Christie also makes appearances as a playable character in the non-canon Tekken games Tekken Tag Tournament 2 and Tekken Revolution, as well as Street Fighter X Tekken via DLC released in July 2012, with her official tag partner, Lei Wulong.

In the 2009 film Tekken, Christie is portrayed by American actress Kelly Overton. This version of Christie is a mixed martial artist instead of a capoeira fighter, has no relationship with Eddy Gordo, and is a love interest of Jin Kazama.

==Promotion and reception==
A model portrayed Christie in the "Tekken Maxim Photoshoot" gallery in Maxim. Kotobukiya released a 1/7 scale (9.8 inches tall) Christie action figure in January 2012 as part of their Tekken Tag Tournament 2 storyline; she is seen in a dance-like posture and her usual Tekken costume, except her pants are turned into chaps with her panties visible.

The character has received reception from gaming media as one of the "hottest" women in video games. Aubrey Sitterson of UGO Networks placed Christie fourteenth on his 2011 list of "Fighting Games' Finest Female Fighters": "In addition to being totally foxy, something about the idea of a lady Brazilian Capoeira expert just totally clicks for us." Kevin Wong of Complex commented in 2013: "With big eyes and an even bigger...um...smile, Christie has our immediate attention." Maxim said of the character in 2010, "Replacing the previous lone Capoeira-style character, Eddy Gordo, Christie has quickly made herself a popular Tekken fighter." Tom Loftus of NBCNews.com said in his 2005 review of Tekken 5, "Who can resist Christie Monteiro, a Brazilian capoeira expert with a fashion preference for tie-dye?"

However, Christie has been criticized for other factors such as her gameplay mechanics, characterization, and visual appearance in the 2009 Tekken feature film. USGamer's Samantha Leichtamer named her one of the "10 Lamest Video Game Characters of All Time", in that "button mashers and scrubs far and wide finally had a shot to enter the fighting game arena." GamesRadar said in 2002, "[Eddy] Gordo replacement Christie was promising, but below her purple-sequinned exterior she's the same old button-masher's delight with two new victory poses and a few different throws." Jeremy Dunham of IGN commented in his review of Tekken 5, "I'm particularly jazzed that Namco finally toned down newbie 'mash bastards' like Christie Monteiro". She was featured in a "Gaming's Most Inappropriate Outfits Ever" feature by NowGamer in 2010: "Cheapness aside, we can’t get our head around how Christie’s top manages to stay on as she spins and rolls about like Sonic the Hedgehog on speed." In 2012, the "insufferable" Christie was listed as one of the "most ridiculous" Tekken characters by Writtin King of Game Informer: "I don't know why Christie thought joining (and inevitably losing) a fighting tournament would save her sick grandpa." Brent McKnight of PopMatters described Christie in the 2009 Tekken film as the "forced love interest" of main character Jin Kazama.

(Data extracted from a collection)
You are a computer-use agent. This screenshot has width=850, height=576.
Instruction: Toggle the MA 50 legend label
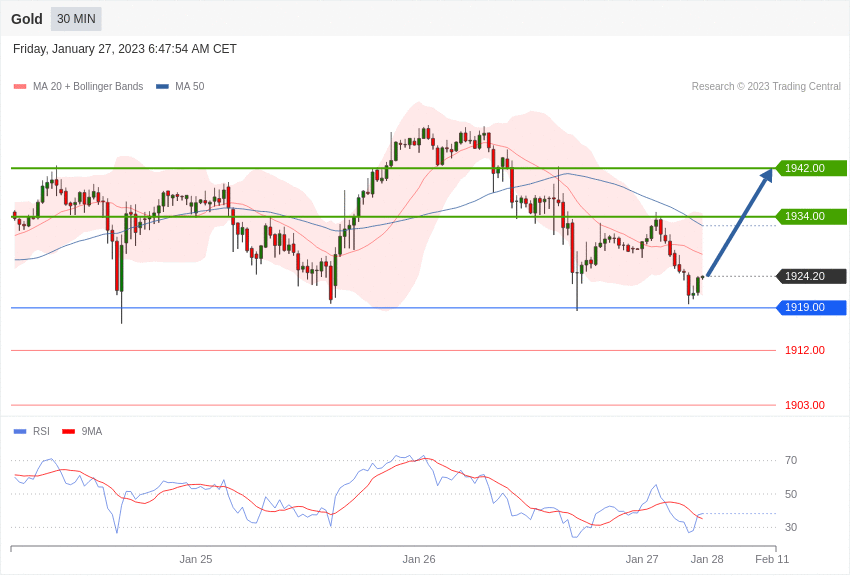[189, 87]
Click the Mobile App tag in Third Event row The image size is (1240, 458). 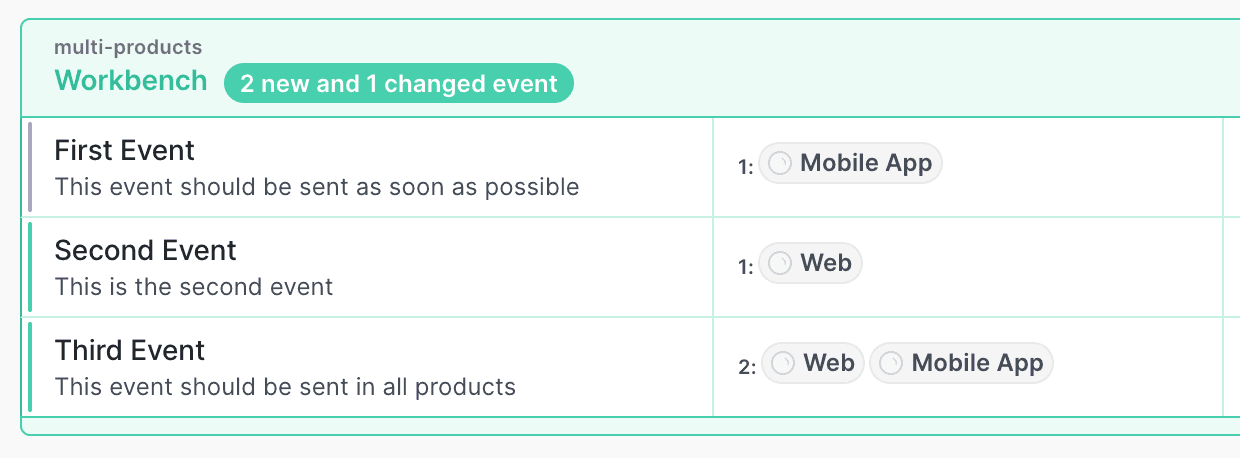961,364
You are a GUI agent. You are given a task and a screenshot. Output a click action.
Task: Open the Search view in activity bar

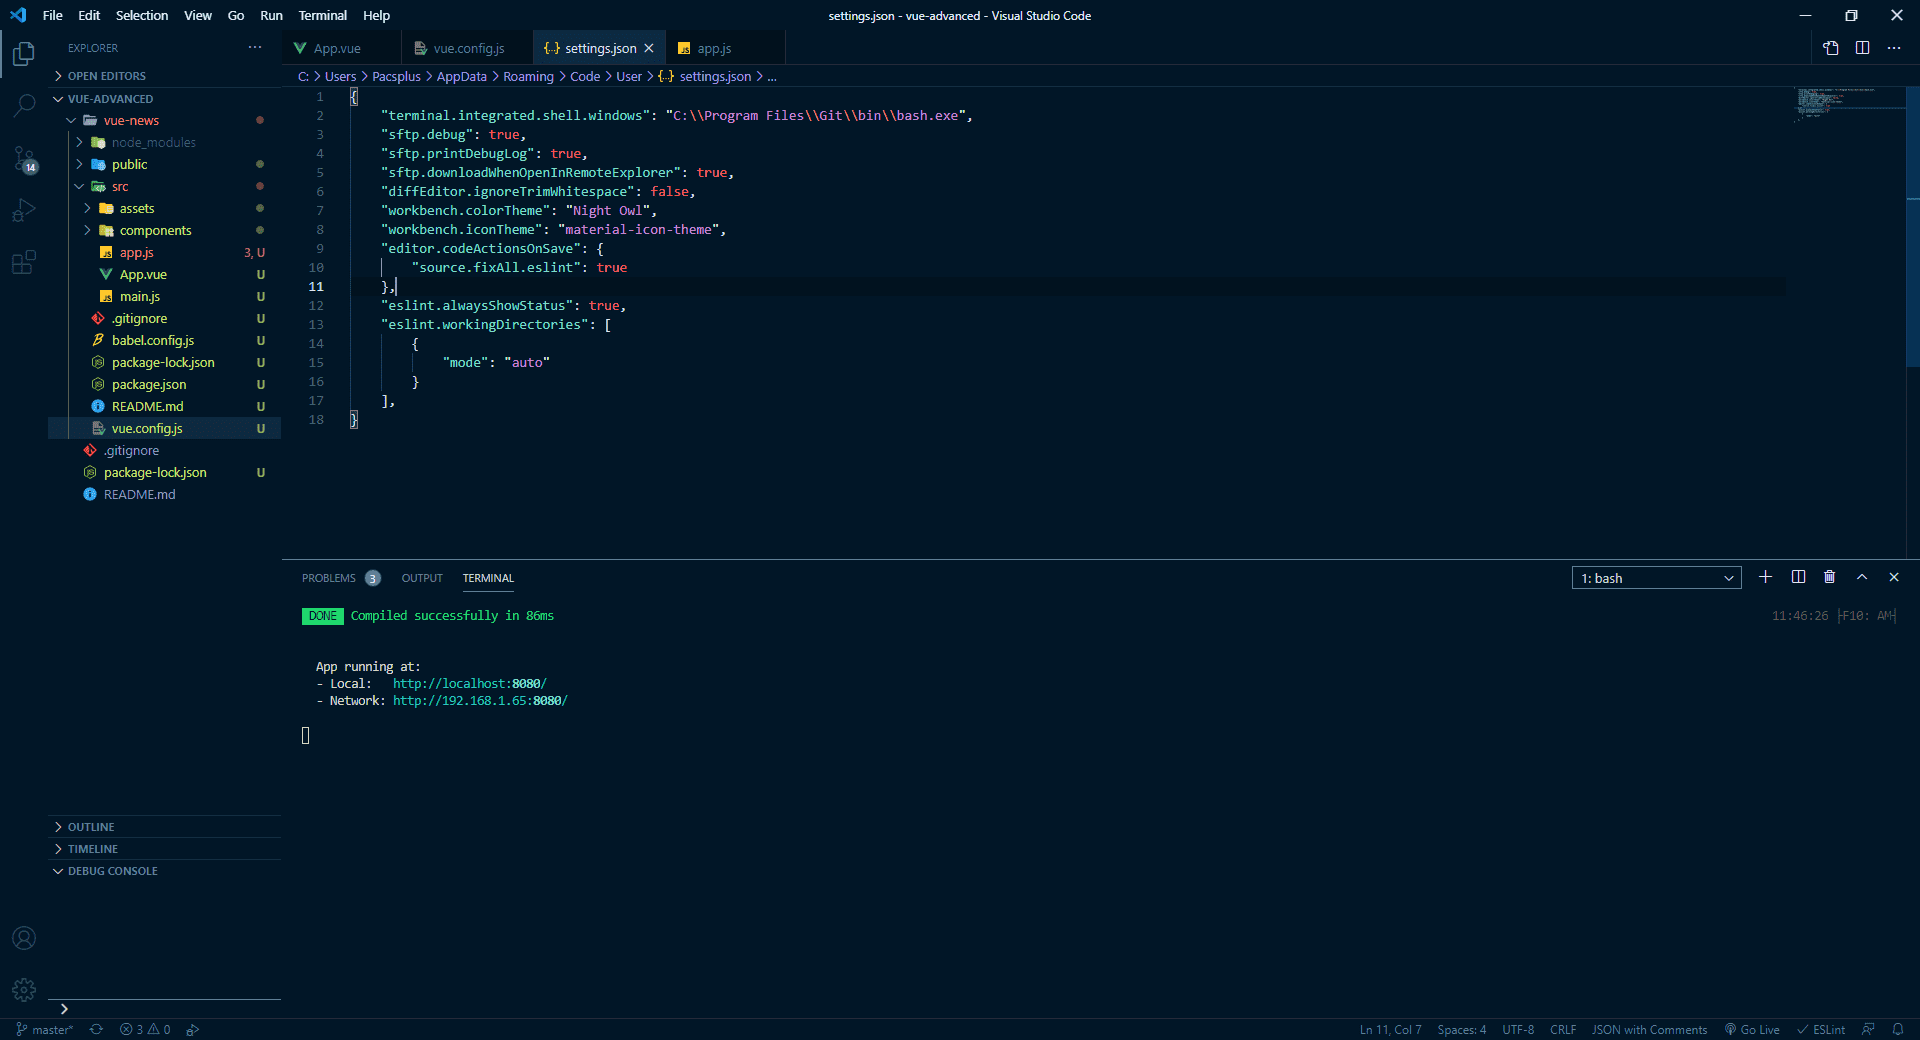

What the task asks
Continue the article about the Tekken character Christie Monteiro from the point where it stops.

Answer for the task
In spite of many sources regarding her as one of the "hottest" women in gaming, some sources are also critical of her design and outfits. In the Portuguese study Além de monstros e capoeiristas: a representação brasileira nos jogos de luta, the authors examined Christie's "hypersexualized" nature, and because of this, criticized her primary outfit as "poorly designed," unfavorably comparing it to Eddy's costume. In Female Representation in Video Games, the writers were critical of her "hypersexualization," noting that "Christie does not wear clothes suitable for capoeira games, which have white T-shirts and white pants that are preferably wide for greater mobility."

American rapper Megan Thee Stallion cosplays as Christie in the music video for her song "Boa". As a result of this, an image of Christie was posted on Megan's Instagram page and Christie was also mentioned in an article of Time magazine which points out different references from the music video.
In a behind the scenes video for the music video "Knocc Em' Down", American rapper Snoop Dogg states that Christie and Lili are his favorite Tekken characters. The song alongside the Snoop Dogg stage was released as a collaboration with Bandai Namco for Tekken Tag Tournament 2.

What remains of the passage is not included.